William H. Geiger III wrote:
In <328523F4.3BC@gte.net>, on 11/09/96 at 04:38 PM, Dale Thorn <dthorn@gte.net> said:
[snip]
I am confused by Dale's repeated attacks on PGP without offering viable alternatives for a public-key encryption system. Sorry, I'll try to rember ot count to 10 before I post replies to the list. :)
I've made errors attributing stuff to wrong parties (oops, cringe). And I apologize for not offering a viable alternative to PGP. In another posting, I made a suggestion for making the source code to PGP *really* public, i.e., in a form that the average programmer can verify and edit (for personal use only, of course). I'm tending to think that, instead of using PGP for all encoding (even though it may have multiple facilities for all situations), a message could be encrypted with a good trusted private-key system or whatever, then the private key encrypted with the Public Key software and sent either separately or with the message. The above might be more cumbersome, but it could be automated with messaging automation techniques. At least it would reduce the dependence on PGP to encrypting only the private key(s), which would encourage using PGP at its most secure (slowest) level of encryption for the entire process of encrypting the private key data.

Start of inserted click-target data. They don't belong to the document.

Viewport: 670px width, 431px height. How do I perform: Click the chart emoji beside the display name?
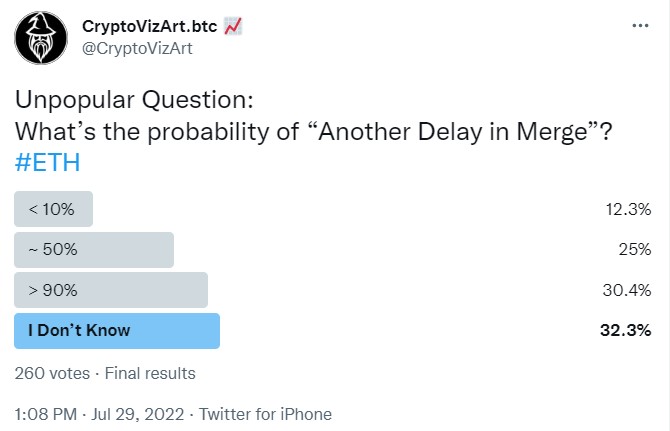pyautogui.click(x=232, y=26)
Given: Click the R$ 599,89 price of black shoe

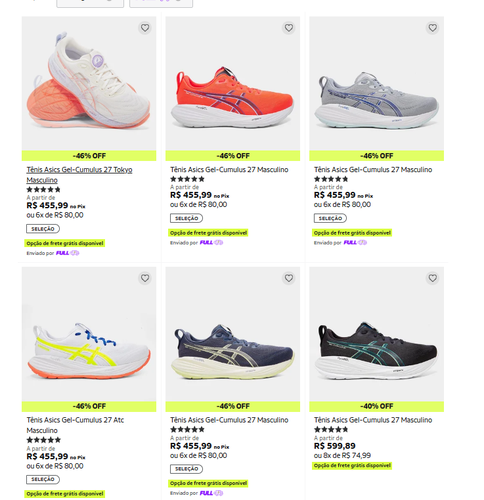Looking at the screenshot, I should click(335, 446).
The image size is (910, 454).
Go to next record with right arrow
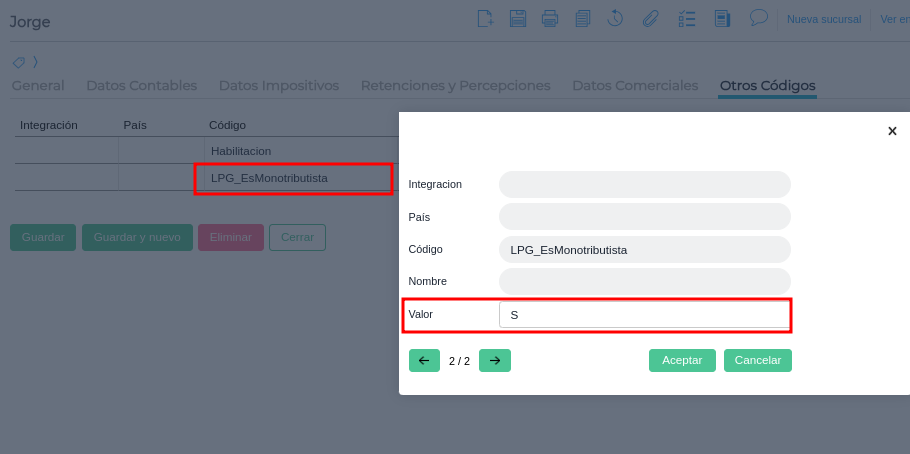[495, 360]
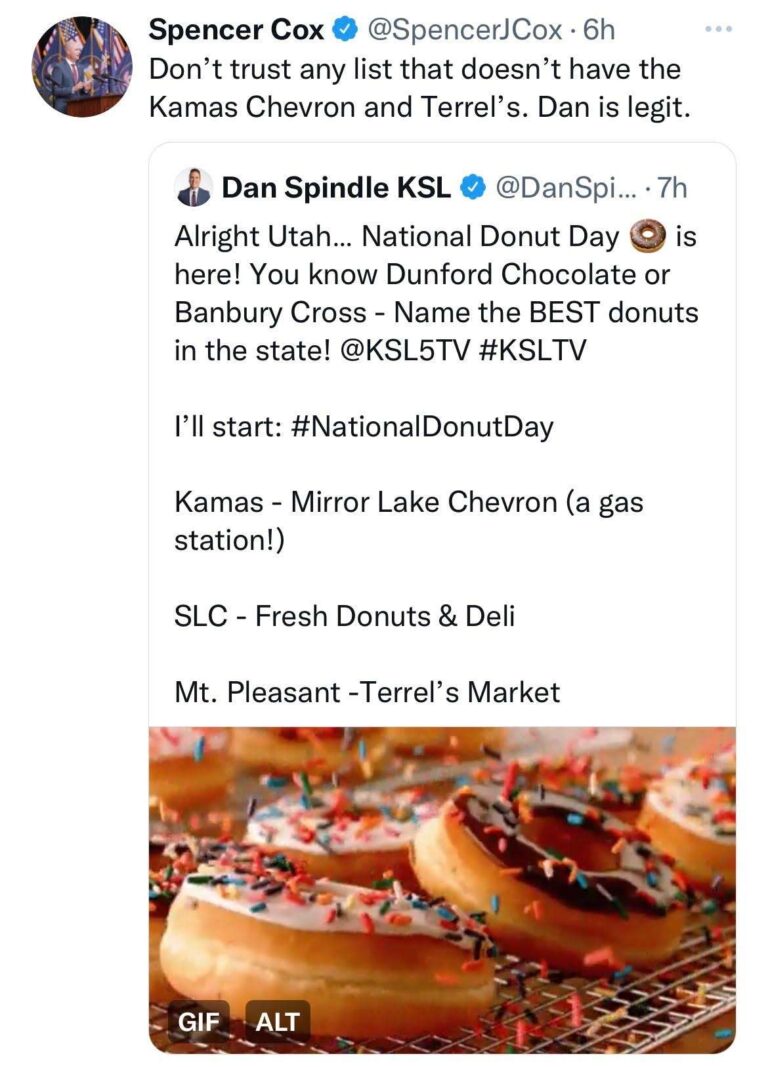Click the donut emoji in the tweet
This screenshot has height=1067, width=768.
646,237
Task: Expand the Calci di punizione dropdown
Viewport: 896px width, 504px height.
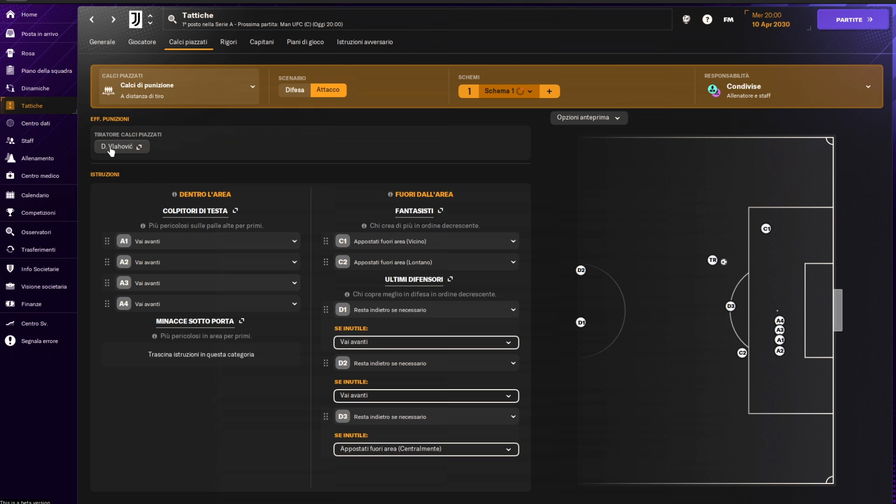Action: (x=179, y=87)
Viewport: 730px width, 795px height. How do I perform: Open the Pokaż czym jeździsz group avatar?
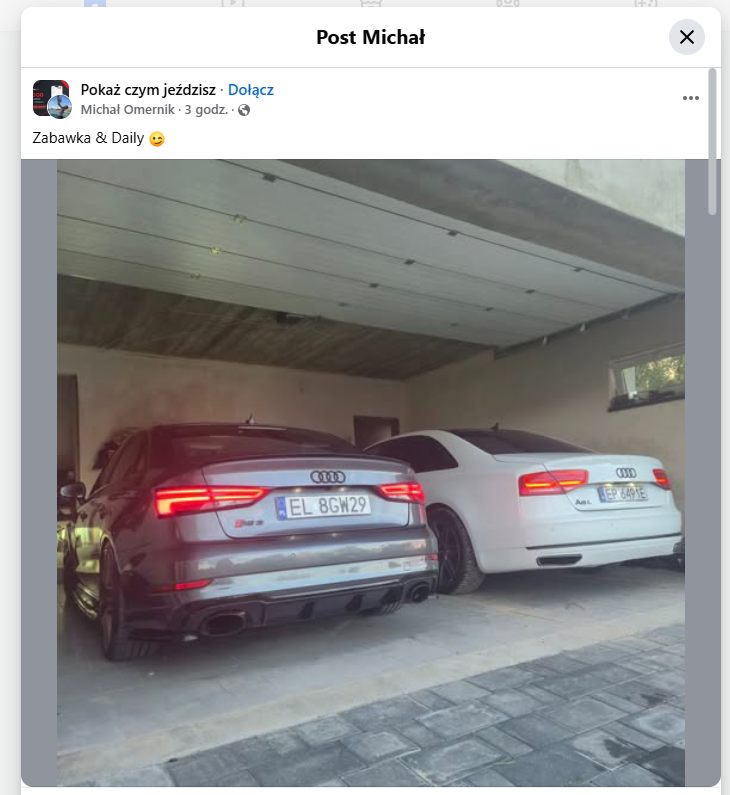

As an aside to OTP's, this would not apply for obvious reasons, i.e., the length of the key. Of course, this still requires validation of PGP in whatever portion of the code would be required to encode the private key. My recommendation for really serious users would be to separate out that code and recompile it separately from the remainder of PGP (for personal use only, of course). And in case it got lost in my rhetoric, I do appreciate that there's no substitute for the Public Key process.